Manual vs. Automatic Sharding

Some databases automatically manage sharding, dynamically adjusting partitions for balanced data and query distribution—enhancing performance. However, not all databases offer automatic sharding. Manual sharding at the application layer can be quite complex and may cause hotspots.

  • Increased Development Complexity: Sharding introduces substantial development complexity, necessitating that applications select an optimal sharding strategy and determine shard quantity based on data growth projections. Should these projections change, the application must tackle data re-balancing, and at runtime, ascertain the specific shard housing the required data and the method to access it.
  • Data Distribution Imbalances: Manual sharding may lead to uneven data distribution across shards, departing from initial estimations. Such disparities can result in 'hotspots,' causing performance bottlenecks and potential server crashes.
  • Scalability and Re-partitioning Issues: Selecting a shard count that's too low initially can force a re-partitioning exercise to rectify performance degradation due to data volume increase. This process is intricate and particularly challenging when it's imperative to avoid system downtime.
  • Complex Schema Changes: With sharding, even routine operational tasks, like database schema updates, grow in complexity. Ensuring schema consistency across shards and accurately migrating data to a new schema—in the case of non-backward compatible changes—complicates maintenance tasks.

Benefits of Sharding

  1. Scalability with growing data.
  2. Faster query performance due to smaller indexed datasets.
  3. Reduced system-wide downtime, with each shard isolated.
  4. Use of less expensive commodity hardware.

Drawbacks of Sharding

  1. Sharding isn’t natively supported by every database engine
    • For instance, PostgreSQL does not include automatic sharding as a feature, although it is possible to manually shard a PostgreSQL database. There are a number of Postgres forks that do include automatic sharding, but these often trail behind the latest PostgreSQL release and lack certain other features. Some specialized database technologies — like MySQL Cluster or certain database-as-a-service products like MongoDB Atlas — do include auto-sharding as a feature, but vanilla versions of these database management systems do not. Because of this, sharding often requires a “roll your own” approach. This means that documentation for sharding or tips for troubleshooting problems are often difficult to find.
  2. Maintaining foreign key relationships across shards is challenging.
  3. Complexities and hotspots in manual sharding.
  4. Limitations on types of cross-shard queries, like joins.
  5. Difficulty in changing or reverting the sharding setup.
  6. Increased operational costs due to shards requiring high-availability solutions.

Should I Shard?

This part is copy from the original article from Understanding Database Sharding

Whether or not one should implement a sharded database architecture is almost always a matter of debate. Some see sharding as an inevitable outcome for databases that reach a certain size, while others see it as a headache that should be avoided unless it's absolutely necessary, due to the operational complexity that sharding adds.
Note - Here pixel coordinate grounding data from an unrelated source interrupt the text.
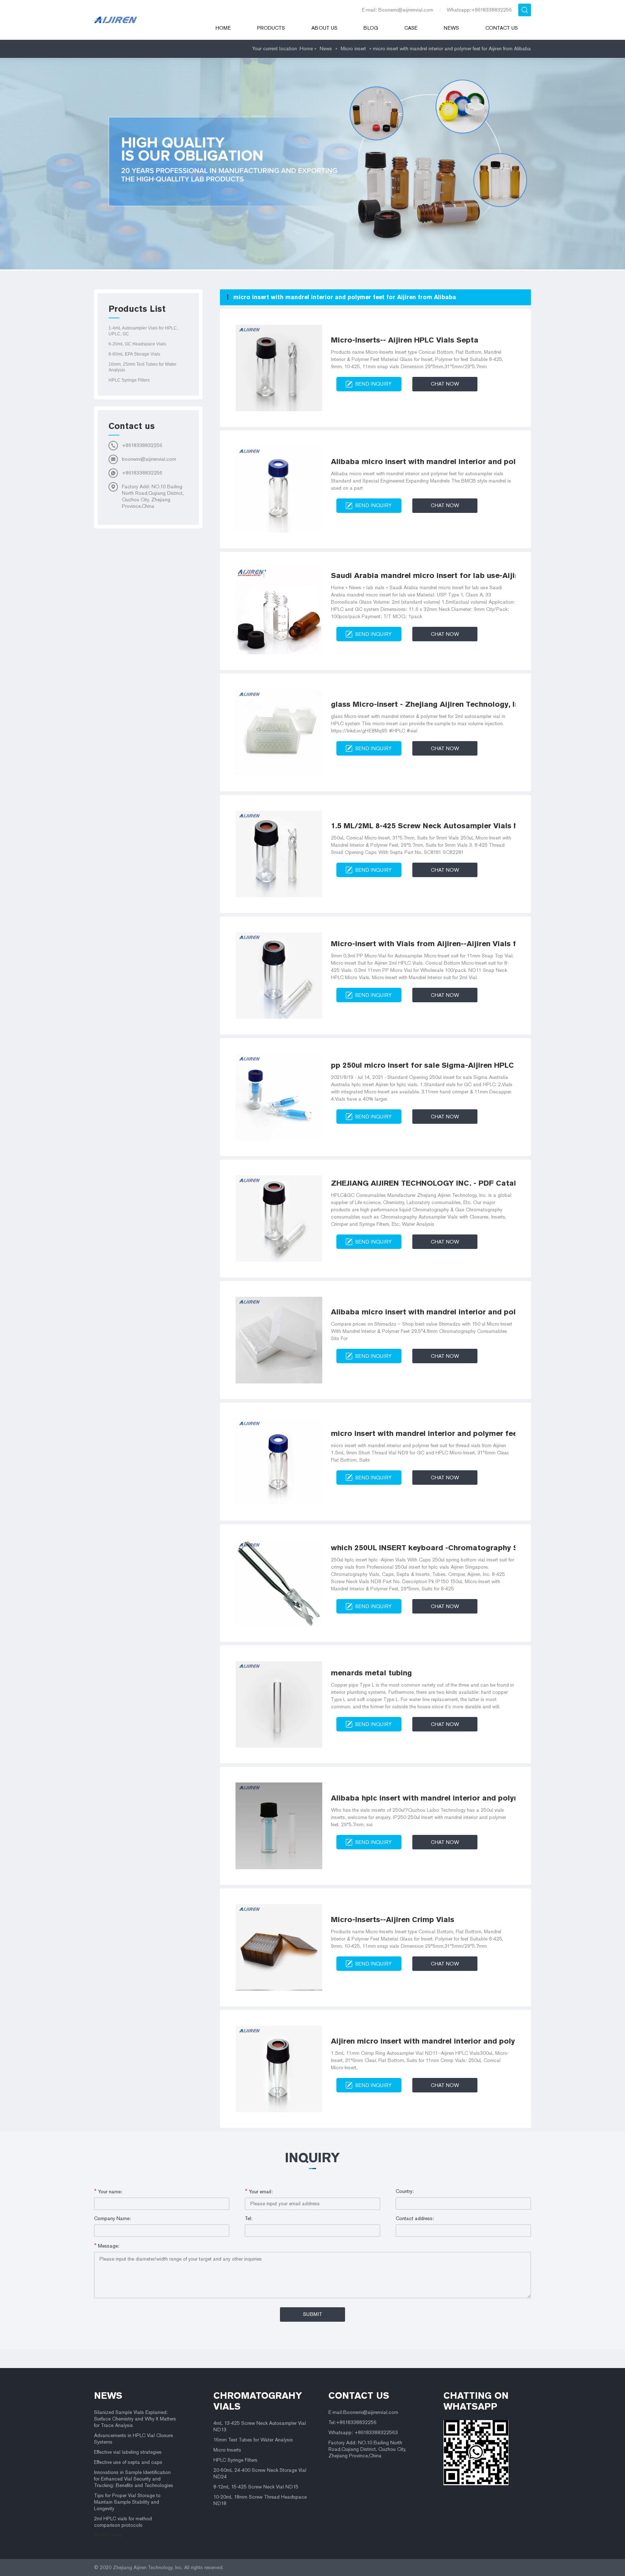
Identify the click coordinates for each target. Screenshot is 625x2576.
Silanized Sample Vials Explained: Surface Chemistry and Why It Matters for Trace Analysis (135, 2418)
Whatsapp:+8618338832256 (479, 10)
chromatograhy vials (257, 2401)
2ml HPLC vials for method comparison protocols (123, 2522)
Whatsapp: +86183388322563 (363, 2433)
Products (271, 28)
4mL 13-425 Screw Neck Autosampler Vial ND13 (259, 2426)
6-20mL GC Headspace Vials (137, 344)
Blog (370, 28)
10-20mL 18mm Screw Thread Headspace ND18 (260, 2500)
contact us (358, 2395)
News (451, 28)
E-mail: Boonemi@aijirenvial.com (397, 10)
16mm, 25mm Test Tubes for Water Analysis (143, 367)
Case (410, 28)
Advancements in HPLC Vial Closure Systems (133, 2438)
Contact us (501, 28)
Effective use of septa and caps (128, 2462)
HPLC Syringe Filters (129, 380)
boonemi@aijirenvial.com (149, 459)
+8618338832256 (142, 445)
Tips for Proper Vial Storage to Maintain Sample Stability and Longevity (127, 2502)
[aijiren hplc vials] (144, 20)
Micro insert (353, 49)
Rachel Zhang (108, 2534)
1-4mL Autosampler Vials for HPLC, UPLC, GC (143, 331)
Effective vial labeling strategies (128, 2452)
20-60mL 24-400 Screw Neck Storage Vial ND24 (259, 2473)
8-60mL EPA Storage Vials (134, 354)
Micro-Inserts (227, 2450)
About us (324, 28)
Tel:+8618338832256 (352, 2422)
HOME (223, 28)
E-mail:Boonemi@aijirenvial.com (363, 2412)
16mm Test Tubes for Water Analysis (253, 2440)
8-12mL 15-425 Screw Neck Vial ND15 (255, 2487)
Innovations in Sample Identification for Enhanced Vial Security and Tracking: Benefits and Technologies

Because of this added complexity, sharding is usually only performed when dealing with very large amounts of data. Here are some common scenarios where it may be beneficial to shard a database:

  • The amount of application data grows to exceed the storage capacity of a single database node.
  • The volume of writes or reads to the database surpasses what a single node or its read replicas can handle, resulting in slowed response times or timeouts.
  • The network bandwidth required by the application outpaces the bandwidth available to a single database node and any read replicas, resulting in slowed response times or timeouts.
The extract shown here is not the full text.